Climber: Greg Slayden

Others in Party:Rob Woodall -- Trip Report or GPS Track
Pete Ellis
----Only Party on Mountain
Date:Friday, August 24, 2018
Ascent Type:Successful Summit Attained
    Motorized Transport to Trailhead:Car
Peak:Victoria Peak
    Location:Canada-British Columbia
    Elevation:7083 ft / 2158 m

Ascent Trip Report

Victoria Peak is the third highest and second most prominent peak on Vancouver Island and a real mountaineering objective. We climbed the south face route, the easiest, but we still needed to climb on steep snowfields, lots of loose rock, and low 5th-class cliffs.

We used the GPS track from Richard McClellan on this site to navigate the logging roads from the town of Gold River to the trailhead. The road was good for passenger cars for most of the way, but the last 3 kilometer or so were steep, rutted, and rocky. I parked just below a very steep section, about 1 km short of the trailhead--I could tell my Subaru would not make it any further. We car-camped at this spot so we could get an early start the next day.

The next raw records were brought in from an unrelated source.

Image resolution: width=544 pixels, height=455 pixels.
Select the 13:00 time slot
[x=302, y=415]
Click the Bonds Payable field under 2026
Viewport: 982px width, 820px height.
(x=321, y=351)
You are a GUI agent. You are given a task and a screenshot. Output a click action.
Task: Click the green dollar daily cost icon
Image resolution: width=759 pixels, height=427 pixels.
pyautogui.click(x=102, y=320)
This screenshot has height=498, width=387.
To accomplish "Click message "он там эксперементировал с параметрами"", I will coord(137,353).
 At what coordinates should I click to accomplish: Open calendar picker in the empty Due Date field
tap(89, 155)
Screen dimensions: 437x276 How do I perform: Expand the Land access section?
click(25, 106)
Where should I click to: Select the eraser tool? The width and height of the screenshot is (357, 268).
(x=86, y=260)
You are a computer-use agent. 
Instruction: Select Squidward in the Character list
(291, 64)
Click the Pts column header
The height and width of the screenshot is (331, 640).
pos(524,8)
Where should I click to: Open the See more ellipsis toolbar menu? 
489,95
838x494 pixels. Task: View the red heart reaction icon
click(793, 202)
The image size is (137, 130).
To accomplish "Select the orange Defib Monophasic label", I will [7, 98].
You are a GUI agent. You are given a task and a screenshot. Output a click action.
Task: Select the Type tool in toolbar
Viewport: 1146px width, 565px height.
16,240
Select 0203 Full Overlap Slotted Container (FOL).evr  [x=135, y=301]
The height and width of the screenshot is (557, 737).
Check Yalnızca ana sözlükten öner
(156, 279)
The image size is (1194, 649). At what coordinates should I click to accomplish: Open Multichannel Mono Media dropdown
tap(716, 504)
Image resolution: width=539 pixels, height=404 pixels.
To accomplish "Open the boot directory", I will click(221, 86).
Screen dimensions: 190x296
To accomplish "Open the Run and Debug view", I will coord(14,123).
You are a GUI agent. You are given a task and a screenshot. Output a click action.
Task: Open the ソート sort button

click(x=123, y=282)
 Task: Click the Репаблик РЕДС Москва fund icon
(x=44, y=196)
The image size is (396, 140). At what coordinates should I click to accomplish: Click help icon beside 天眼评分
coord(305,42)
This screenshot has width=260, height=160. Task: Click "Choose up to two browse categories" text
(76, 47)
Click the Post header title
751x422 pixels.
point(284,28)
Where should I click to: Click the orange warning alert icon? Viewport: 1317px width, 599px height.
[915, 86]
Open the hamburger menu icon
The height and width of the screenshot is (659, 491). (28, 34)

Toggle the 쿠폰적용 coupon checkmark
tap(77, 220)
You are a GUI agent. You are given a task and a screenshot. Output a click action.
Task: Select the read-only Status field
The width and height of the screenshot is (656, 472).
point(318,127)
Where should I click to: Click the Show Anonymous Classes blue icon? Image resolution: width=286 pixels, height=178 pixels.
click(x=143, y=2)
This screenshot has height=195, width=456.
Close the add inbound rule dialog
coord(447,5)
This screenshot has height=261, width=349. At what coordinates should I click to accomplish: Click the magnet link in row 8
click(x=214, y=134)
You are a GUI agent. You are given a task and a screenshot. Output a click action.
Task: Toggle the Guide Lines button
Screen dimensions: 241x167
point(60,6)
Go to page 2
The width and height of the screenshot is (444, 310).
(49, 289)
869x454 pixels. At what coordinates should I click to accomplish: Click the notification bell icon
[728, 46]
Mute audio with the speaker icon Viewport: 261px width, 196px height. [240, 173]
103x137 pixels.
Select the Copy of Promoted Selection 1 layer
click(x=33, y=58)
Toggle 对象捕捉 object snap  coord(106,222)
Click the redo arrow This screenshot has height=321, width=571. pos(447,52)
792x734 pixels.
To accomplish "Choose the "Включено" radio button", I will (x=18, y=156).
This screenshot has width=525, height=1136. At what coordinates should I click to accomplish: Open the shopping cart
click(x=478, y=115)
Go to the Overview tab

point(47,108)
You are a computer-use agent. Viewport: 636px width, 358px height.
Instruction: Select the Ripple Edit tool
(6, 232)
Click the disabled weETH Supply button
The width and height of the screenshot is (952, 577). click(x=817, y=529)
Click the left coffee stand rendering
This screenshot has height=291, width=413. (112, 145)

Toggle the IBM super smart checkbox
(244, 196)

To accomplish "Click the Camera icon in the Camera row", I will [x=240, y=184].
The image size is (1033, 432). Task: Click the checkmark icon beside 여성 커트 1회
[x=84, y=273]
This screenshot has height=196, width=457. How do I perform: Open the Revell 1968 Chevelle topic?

We started hiking a little before 6 AM and quickly hiked to the end of the road. We had trouble finding the trail, but a cairn helped us find the right spot to climb a sandy embankment into the clear-cut brush above. The path was quite easy to follow as it climbed steeply, in the clear-cut at first and then up through forest to the gentle lower south ridge of Victoria, where the grade moderated.

The next few kilometers of trail were pleasant ridgetop cruising--if the first part of the trail was not so steep and there was good access to the trailhead, this would be a popular high-country hiking destination. We did lose the trail a couple times in the meadows or rocky slabs, but the GPS took us back and the terrain was easy.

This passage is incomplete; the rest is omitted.